Problems and tasks>
1 > In the hospital recollections, what infections did Maeve's Isolation Wing treat?
2 > Rewrite the paragraph of the hospital recollections that begins "Maeve from Watford worked" as a short list that keeps its main facts.
3 > In the hospital recollections, substitute "Easter" for every "Christmas" in the passage starting with "Maeve from Watford" and going on through "down and destroyed.".

Extract>

Mary from Watford remembers being a patient in the Isolation Hospital from May 1963 to April 1964 when she was in her late teens. She was admitted to the TB ward with TB of the lungs and kidneys. She eventually had to have a kidney removed at the Peace Memorial Hospital as the theatre at the Isolation Hospital was not equipped for this, but she returned to the Isolation Hospital to be discharged. She remembers that it was a large ward with 10 beds for women on one side and the same for men on the other, but there was hardly anyone there. She had to stay in bed on the ward and was not allowed to mix with the other patients. The only time she was allowed up was to go to the toilet or bathroom, where she would put her head out of the window to get some fresh air. The hospital library used to go round and Occupational Therapists used to give them something to do, e.g. knitting. She said it was very boring. Relatives could visit and Mary remembers Wednesdays and Sundays were afternoon only. On the rare occasion that she was allowed out into the grounds, she recalls there was not a lot there. She said there was a TB ward, Ward 5 which was for the chest cases and the Isolation Wing. She was moved to the Isolation Wing when the TB ward was decorated. There were not many nurses and they had to stay on the ward all the time and never rotated round. It seems hospital food has not changed a lot as she remembers it being awful; the only good thing was breakfast.
Maeve from Watford worked in the Isolation Hospital in the 1970's in the Isolation Wing. The infections included TB, measles and mumps. The staff wore gowns and masks and in the 70's staff were allowed to mix as long they removed their gowns and masks. The staff on the ward consisted of a sister, two staff nurses, two SEN's and three to four auxiliaries. There were 12 to 14 single unit wards and the staff had to change out of uniform before they left. The hospital consisted of a TB ward, two OAP wards and psychiatric ward. Maeve can remember that the staff were all happy and had a lot of fun. She can remember working at Christmas when they put up decorations in each of the units, but after Christmas they all had to be taken down and destroyed.

Records from a dataset:
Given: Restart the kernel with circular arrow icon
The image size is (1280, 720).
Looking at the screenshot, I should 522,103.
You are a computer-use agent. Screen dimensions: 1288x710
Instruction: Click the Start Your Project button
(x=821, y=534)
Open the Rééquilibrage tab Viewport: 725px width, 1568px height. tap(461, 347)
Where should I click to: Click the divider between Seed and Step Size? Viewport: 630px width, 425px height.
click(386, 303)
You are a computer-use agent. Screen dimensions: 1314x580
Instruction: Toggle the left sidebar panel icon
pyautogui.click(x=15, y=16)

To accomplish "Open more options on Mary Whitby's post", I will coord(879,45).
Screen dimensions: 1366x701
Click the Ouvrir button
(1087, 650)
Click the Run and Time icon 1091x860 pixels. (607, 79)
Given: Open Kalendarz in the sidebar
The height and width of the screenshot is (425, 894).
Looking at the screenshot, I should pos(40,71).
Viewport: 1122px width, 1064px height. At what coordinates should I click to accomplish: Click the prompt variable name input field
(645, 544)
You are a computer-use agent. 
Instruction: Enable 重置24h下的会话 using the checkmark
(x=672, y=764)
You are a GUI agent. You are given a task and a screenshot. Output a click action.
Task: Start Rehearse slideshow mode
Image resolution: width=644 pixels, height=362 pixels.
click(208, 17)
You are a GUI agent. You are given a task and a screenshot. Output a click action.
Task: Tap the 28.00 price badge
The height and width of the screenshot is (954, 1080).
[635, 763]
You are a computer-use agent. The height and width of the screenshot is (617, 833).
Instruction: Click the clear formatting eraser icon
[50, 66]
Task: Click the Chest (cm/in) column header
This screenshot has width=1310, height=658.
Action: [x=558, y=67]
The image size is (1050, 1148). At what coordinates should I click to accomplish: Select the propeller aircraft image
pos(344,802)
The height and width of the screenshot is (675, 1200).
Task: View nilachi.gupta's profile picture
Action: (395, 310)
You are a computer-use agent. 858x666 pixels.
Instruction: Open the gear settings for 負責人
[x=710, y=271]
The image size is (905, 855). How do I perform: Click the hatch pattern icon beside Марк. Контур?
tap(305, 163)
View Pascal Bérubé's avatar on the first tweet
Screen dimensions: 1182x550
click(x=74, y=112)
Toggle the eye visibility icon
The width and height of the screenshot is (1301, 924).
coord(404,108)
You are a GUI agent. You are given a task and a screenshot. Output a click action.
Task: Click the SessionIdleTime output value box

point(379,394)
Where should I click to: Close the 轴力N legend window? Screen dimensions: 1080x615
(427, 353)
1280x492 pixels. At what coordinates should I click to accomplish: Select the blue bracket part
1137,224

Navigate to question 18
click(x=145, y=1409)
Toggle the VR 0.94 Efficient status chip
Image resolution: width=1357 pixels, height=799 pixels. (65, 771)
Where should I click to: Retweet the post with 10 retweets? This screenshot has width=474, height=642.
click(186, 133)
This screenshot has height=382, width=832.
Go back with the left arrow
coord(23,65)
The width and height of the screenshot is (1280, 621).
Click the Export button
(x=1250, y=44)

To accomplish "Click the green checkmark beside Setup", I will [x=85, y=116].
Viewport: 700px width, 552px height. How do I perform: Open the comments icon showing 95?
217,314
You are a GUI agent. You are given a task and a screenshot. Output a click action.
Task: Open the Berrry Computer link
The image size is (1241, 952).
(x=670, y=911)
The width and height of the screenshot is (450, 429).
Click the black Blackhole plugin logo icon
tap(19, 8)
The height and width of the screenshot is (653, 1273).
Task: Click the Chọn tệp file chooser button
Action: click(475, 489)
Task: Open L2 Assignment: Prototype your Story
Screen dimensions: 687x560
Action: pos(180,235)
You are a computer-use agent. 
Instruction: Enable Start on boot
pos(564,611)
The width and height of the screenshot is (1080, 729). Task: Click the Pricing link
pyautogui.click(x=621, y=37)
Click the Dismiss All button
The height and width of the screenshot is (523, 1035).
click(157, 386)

Answers>
1 > TB, measles and mumps.

2 >
- Maeve, from Watford, worked in the Isolation Wing of the Isolation Hospital in the 1970s.
- Infections included TB, measles and mumps.
- Staff wore gowns and masks. In the 70s they could mix if they removed them.
- Ward staff were a sister, two staff nurses, two SENs and three to four auxiliaries.
- There were 12 to 14 single unit wards. Staff changed out of uniform before leaving.
- The hospital had a TB ward, two OAP wards and a psychiatric ward.
- The staff were happy and had a lot of fun.
- At Christmas, decorations went up in each unit. Afterward they were taken down and destroyed.

3 >
Maeve from Watford worked in the Isolation Hospital in the 1970's in the Isolation Wing. The infections included TB, measles and mumps. The staff wore gowns and masks and in the 70's staff were allowed to mix as long they removed their gowns and masks. The staff on the ward consisted of a sister, two staff nurses, two SEN's and three to four auxiliaries. There were 12 to 14 single unit wards and the staff had to change out of uniform before they left. The hospital consisted of a TB ward, two OAP wards and psychiatric ward. Maeve can remember that the staff were all happy and had a lot of fun. She can remember working at Easter when they put up decorations in each of the units, but after Easter they all had to be taken down and destroyed.